PROBLEM REQUIREMENTS
Every line of the records below from the line with "[Logo] (136, 53)" up to and including the line with "TV Listings (1084, 1887)" must be reproduced exactly, and no line outside that range.

######

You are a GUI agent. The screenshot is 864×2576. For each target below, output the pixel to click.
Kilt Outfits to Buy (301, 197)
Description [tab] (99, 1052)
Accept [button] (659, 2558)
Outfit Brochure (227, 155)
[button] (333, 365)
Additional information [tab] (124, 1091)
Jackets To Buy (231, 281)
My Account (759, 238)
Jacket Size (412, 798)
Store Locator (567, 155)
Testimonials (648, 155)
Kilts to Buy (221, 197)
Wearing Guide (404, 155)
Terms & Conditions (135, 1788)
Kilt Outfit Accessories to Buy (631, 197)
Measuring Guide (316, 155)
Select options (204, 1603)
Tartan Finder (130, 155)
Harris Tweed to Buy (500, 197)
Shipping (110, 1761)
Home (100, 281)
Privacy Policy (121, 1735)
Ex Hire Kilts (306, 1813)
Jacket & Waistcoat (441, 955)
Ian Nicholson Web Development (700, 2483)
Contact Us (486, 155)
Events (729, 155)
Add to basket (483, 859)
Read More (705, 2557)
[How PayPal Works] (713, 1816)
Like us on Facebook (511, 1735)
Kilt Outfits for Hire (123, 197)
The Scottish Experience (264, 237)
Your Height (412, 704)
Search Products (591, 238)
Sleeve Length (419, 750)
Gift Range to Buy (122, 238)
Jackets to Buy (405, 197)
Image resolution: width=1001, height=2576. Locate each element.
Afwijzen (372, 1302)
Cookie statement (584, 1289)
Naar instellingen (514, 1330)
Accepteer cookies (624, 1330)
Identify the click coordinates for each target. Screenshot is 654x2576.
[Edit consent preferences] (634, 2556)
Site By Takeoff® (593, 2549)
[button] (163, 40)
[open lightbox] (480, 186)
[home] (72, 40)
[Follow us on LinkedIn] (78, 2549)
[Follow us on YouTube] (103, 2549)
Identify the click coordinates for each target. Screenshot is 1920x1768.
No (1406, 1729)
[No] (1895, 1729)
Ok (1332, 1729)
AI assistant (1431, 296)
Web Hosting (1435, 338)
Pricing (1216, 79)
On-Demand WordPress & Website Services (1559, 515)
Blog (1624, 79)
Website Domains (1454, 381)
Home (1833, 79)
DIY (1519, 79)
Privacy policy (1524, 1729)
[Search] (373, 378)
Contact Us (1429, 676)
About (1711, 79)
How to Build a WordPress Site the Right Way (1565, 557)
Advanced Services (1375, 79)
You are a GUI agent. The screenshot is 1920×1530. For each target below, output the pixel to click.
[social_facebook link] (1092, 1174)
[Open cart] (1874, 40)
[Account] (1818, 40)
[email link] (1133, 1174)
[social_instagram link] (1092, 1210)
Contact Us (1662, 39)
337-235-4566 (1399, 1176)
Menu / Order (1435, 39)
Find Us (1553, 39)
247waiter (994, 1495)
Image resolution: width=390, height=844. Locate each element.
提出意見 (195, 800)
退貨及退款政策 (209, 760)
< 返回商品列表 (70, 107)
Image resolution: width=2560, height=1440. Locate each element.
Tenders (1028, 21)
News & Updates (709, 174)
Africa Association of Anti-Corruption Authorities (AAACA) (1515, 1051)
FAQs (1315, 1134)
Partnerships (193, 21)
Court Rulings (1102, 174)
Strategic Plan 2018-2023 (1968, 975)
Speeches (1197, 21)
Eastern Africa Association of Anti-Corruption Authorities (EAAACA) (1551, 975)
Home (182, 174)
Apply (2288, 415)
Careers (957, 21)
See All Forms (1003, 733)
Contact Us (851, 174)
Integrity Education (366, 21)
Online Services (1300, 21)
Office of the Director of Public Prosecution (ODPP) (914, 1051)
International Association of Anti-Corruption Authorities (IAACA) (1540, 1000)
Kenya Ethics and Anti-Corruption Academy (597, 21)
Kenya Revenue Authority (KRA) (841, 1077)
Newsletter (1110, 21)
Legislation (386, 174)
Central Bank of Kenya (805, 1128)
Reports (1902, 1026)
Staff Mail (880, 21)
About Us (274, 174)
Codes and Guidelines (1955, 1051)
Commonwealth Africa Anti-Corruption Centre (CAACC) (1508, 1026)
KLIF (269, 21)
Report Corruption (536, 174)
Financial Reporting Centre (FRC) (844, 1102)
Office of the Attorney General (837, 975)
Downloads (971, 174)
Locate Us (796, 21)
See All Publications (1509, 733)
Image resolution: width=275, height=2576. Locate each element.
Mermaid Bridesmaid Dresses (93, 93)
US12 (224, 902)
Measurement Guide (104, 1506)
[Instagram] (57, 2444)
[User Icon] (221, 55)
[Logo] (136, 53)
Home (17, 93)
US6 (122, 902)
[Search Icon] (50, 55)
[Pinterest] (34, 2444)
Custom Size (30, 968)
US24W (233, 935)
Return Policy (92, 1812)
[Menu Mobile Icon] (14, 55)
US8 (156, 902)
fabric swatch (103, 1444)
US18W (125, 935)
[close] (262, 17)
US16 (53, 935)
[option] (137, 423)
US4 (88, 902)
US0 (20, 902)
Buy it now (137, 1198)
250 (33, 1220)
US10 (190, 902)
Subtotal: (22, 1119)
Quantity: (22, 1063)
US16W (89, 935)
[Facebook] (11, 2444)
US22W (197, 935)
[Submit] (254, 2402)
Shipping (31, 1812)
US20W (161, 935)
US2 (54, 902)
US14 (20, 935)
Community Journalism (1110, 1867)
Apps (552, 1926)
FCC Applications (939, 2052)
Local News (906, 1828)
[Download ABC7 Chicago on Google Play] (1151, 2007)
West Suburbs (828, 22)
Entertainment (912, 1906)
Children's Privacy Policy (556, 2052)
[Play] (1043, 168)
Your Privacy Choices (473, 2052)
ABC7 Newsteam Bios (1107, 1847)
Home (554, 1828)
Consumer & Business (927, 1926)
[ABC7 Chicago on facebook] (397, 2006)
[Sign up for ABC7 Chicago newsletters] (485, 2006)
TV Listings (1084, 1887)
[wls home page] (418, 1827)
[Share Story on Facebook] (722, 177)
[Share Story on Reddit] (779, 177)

######

ANSWER TO THIS PROBLEM
[Logo] (136, 53)
Home (17, 93)
US6 (122, 902)
[Search Icon] (50, 55)
[Pinterest] (34, 2444)
Custom Size (30, 968)
US24W (233, 935)
Return Policy (92, 1812)
[Menu Mobile Icon] (14, 55)
US8 (156, 902)
fabric swatch (103, 1444)
US18W (125, 935)
[close] (262, 17)
US16 (53, 935)
[option] (137, 423)
US4 (88, 902)
US0 (20, 902)
Buy it now (137, 1198)
250 (33, 1220)
US10 (190, 902)
Subtotal: (22, 1119)
Quantity: (22, 1063)
US16W (89, 935)
[Facebook] (11, 2444)
US22W (197, 935)
[Submit] (254, 2402)
Shipping (31, 1812)
US20W (161, 935)
US2 (54, 902)
US14 (20, 935)
Community Journalism (1110, 1867)
Apps (552, 1926)
FCC Applications (939, 2052)
Local News (906, 1828)
[Download ABC7 Chicago on Google Play] (1151, 2007)
West Suburbs (828, 22)
Entertainment (912, 1906)
Children's Privacy Policy (556, 2052)
[Play] (1043, 168)
Your Privacy Choices (473, 2052)
ABC7 Newsteam Bios (1107, 1847)
Home (554, 1828)
Consumer & Business (927, 1926)
[ABC7 Chicago on facebook] (397, 2006)
[Sign up for ABC7 Chicago newsletters] (485, 2006)
TV Listings (1084, 1887)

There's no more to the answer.